[Information shown — start]

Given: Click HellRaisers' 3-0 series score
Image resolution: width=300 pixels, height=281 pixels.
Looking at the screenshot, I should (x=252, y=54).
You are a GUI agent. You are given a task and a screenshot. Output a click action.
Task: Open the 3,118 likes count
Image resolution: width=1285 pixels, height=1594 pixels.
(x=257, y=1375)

[Information shown — finish]
[Information shown — start]

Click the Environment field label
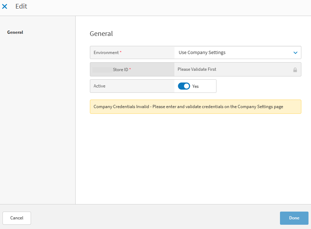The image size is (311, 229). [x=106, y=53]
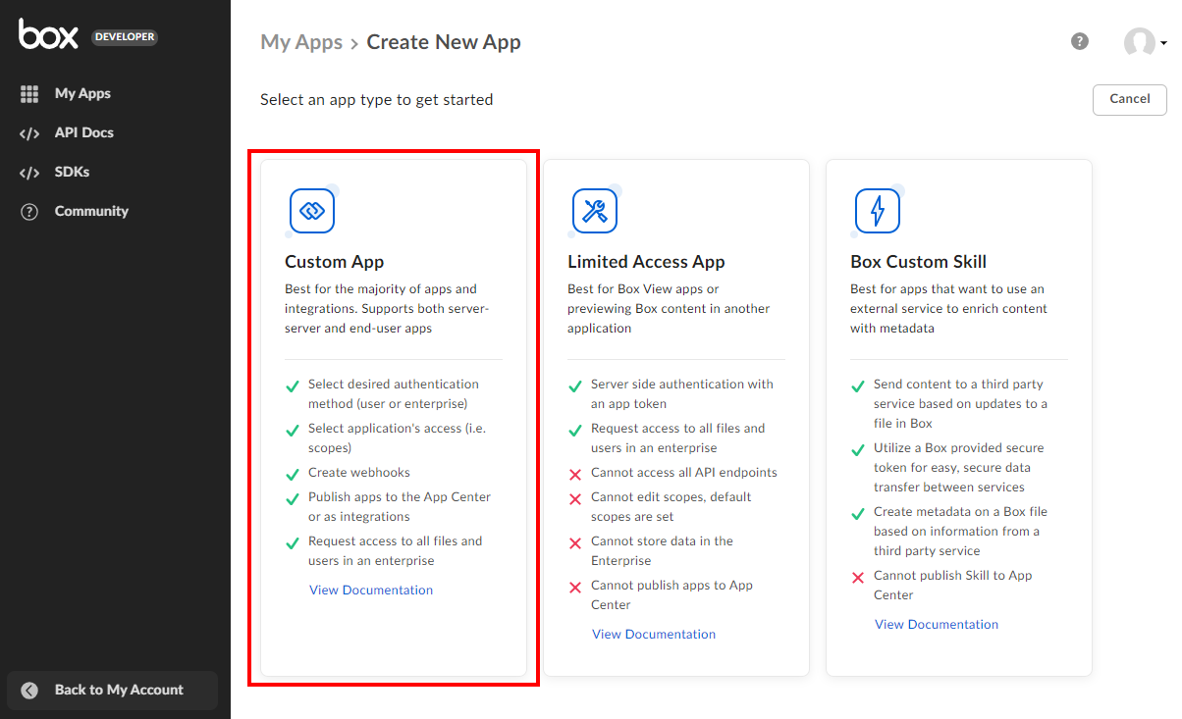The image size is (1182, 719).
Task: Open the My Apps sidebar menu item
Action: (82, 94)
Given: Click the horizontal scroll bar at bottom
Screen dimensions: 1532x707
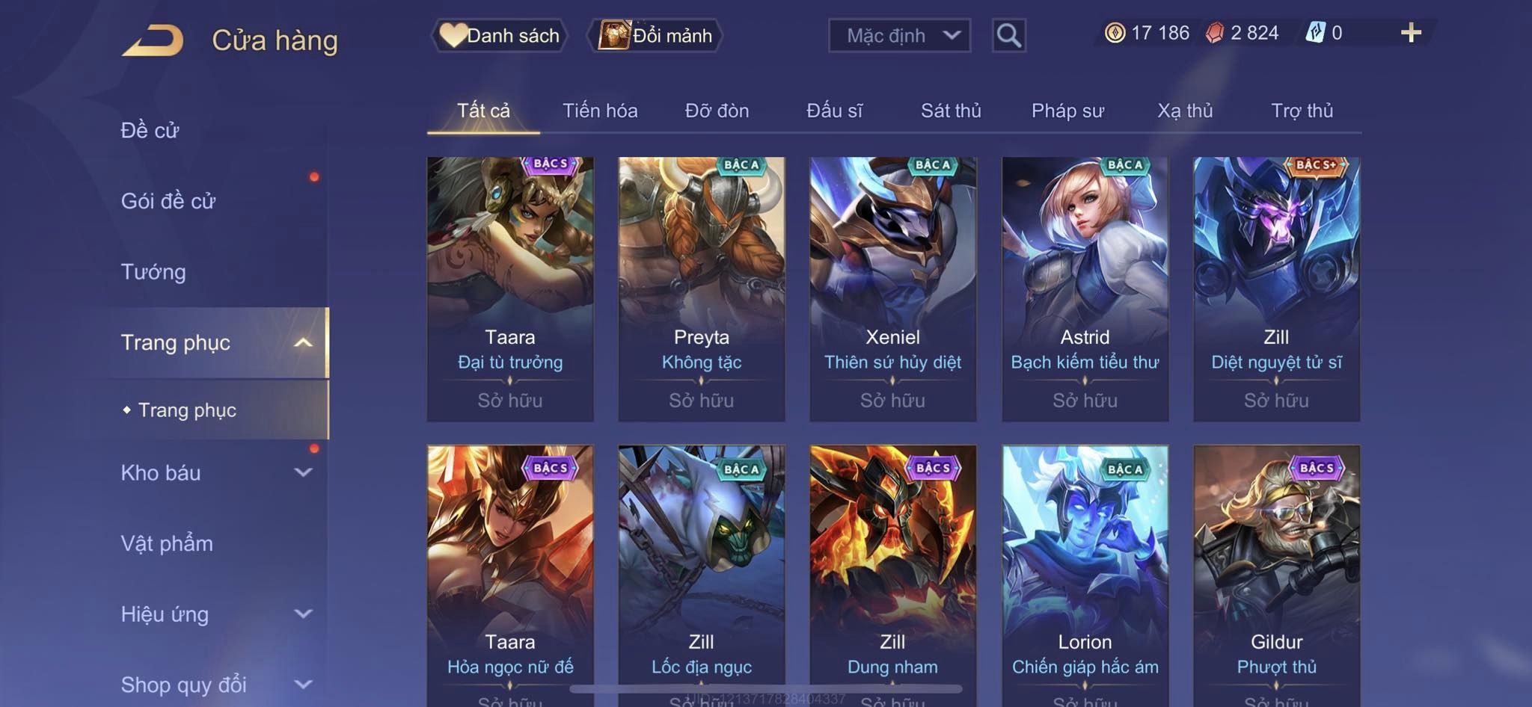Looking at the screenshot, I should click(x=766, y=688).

[Information shown — finish]

__Aim of the exercise__:
Reprint exactly the lines above that start at the one with "Given: Click HellRaisers' 3-0 series score" and end at the one with "Task: Open the 3,118 likes count", keeping both and adding none.

__Task answer__:
Given: Click HellRaisers' 3-0 series score
Image resolution: width=300 pixels, height=281 pixels.
Looking at the screenshot, I should (x=252, y=54).
You are a GUI agent. You are given a task and a screenshot. Output a click action.
Task: Open the 3,118 likes count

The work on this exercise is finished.